Diminished responsibility due to partial insanity existed in Scottish penal law since the seventeenth century. It did not imply acquittal, but only penalty mitigation, by changing the charge from murder to manslaughter. Partial insanity was defined as an abnormality of the mind arising from a condition of arrested or retarded mental development, or a disease or injury that significantly impaired mental responsibility for acts or omissions in relation to a killing. Therefore, manslaughter opened a wide range of possibilities for courts, which ranged from conviction for life, or compulsory commitment to a mental institution, to absolute acquittal.

It is important to emphasize that all the above descriptions and definitions of insanity were non-scientific in nature and the tests were merely cognitive, as medical psychiatry was still in its infancy. The first attempts to assess criminal responsibility in courts used non-specialist physicians and even apothecaries as expert witnesses, during the late nineteenth and early twentieth centuries, both in England and the U.S., with convictions or acquittals due much more to lawyers' rhetorical skills than to sound scientific data. When psychiatrists began to serve as expert witnesses, a standardized psychiatric evaluation procedure was not still in use, often giving rise to allegations of inferential, inconclusive diagnoses from both the prosecution and the defense.

Forensic psychiatry is a relatively recent specialty that differs from clinical psychiatry in its objectives. While clinical psychiatry aims at diagnosing and treating neuropsychiatric disorders, forensic experts must establish to courts whether an offender was, at the time the offense was committed, mentally impaired or sane. In the first case, a precise diagnosis and the explanation of how the mental condition interferes with the cognitive, emotional, and behavioral capacities of the offender is necessary. Forensic psychiatry is a sub-field of psychiatry that requires special training in order to perform specific types of clinical assessments and diagnoses, such as retrospective, transversal, or prospective assessments to prosecutors, defense lawyers, probation boards, judges, and police investigators. The adoption of psychiatric diagnostic guidelines by several countries in the last 20 years gave the forensic experts a new level of credibility in courts, thanks to the advances in neurosciences and diagnostic resources and technologies.

A more clear description in the last 30 years of biological factors associated with each psychiatric disorder and the detailed description of related symptoms, led to the publication of the Clinical Descriptions and Diagnostic Guidelines and the Diagnostic Criteria for Research of psychiatric disorders by the World Health Organization (WHO), which is used by several countries around the world to establish forensic criminal responsibility.
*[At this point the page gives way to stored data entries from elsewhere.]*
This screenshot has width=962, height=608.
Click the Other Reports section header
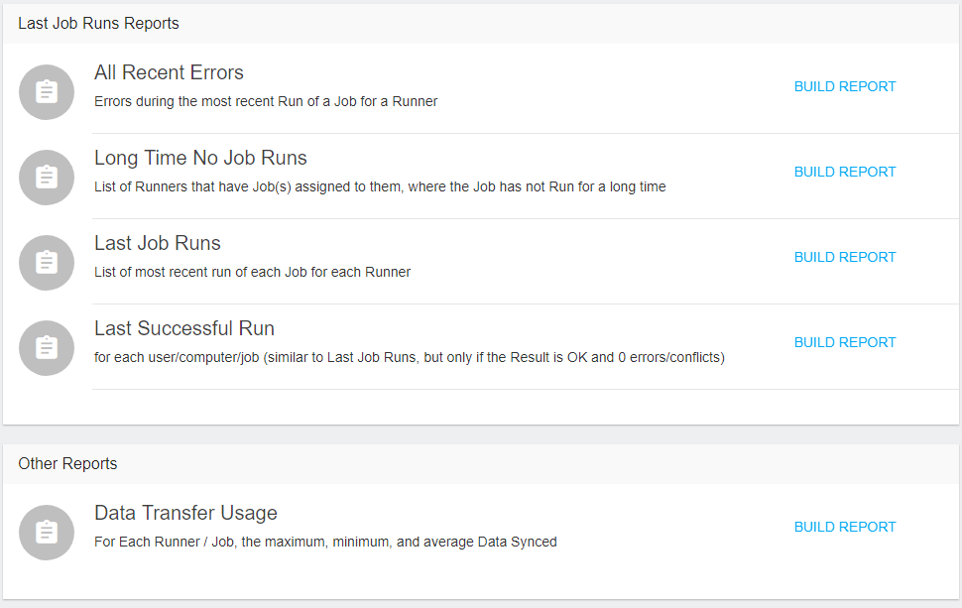67,463
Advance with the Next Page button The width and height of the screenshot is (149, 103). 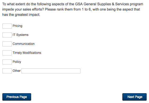click(134, 97)
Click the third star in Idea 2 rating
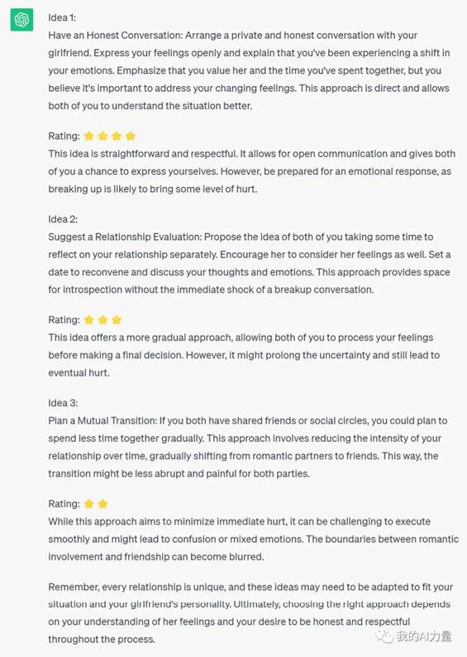This screenshot has height=657, width=467. coord(117,320)
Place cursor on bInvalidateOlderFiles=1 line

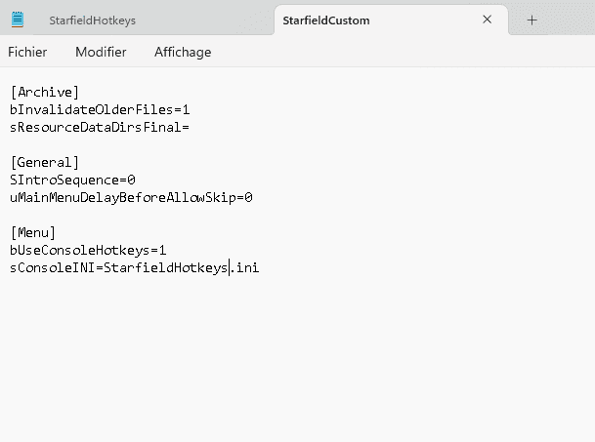(100, 109)
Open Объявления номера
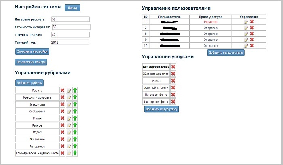 click(x=31, y=62)
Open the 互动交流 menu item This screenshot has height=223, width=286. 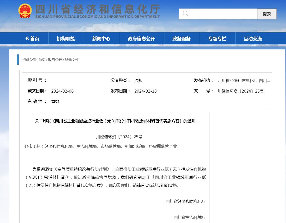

In the United States, the American Psychiatric Association (APA) is responsible for the guidelines used by forensic psychiatrists, published under the title Diagnostic and Statistical Manual of Mental Disorders. WHO and APA guidelines are regularly updated to incorporate new scientific information and diagnostic techniques. Such advances and improvements in science and law released the task of establishing mens rea from the realm of conjecture and philosophical arguments, and gave it the status of an objective evidence-based scientific field. In many countries, forensic psychiatry has become a field of expertise apart from clinical psychiatry, and a qualified psychiatrist is the only expert witness recognized in court to establish criminal responsibility.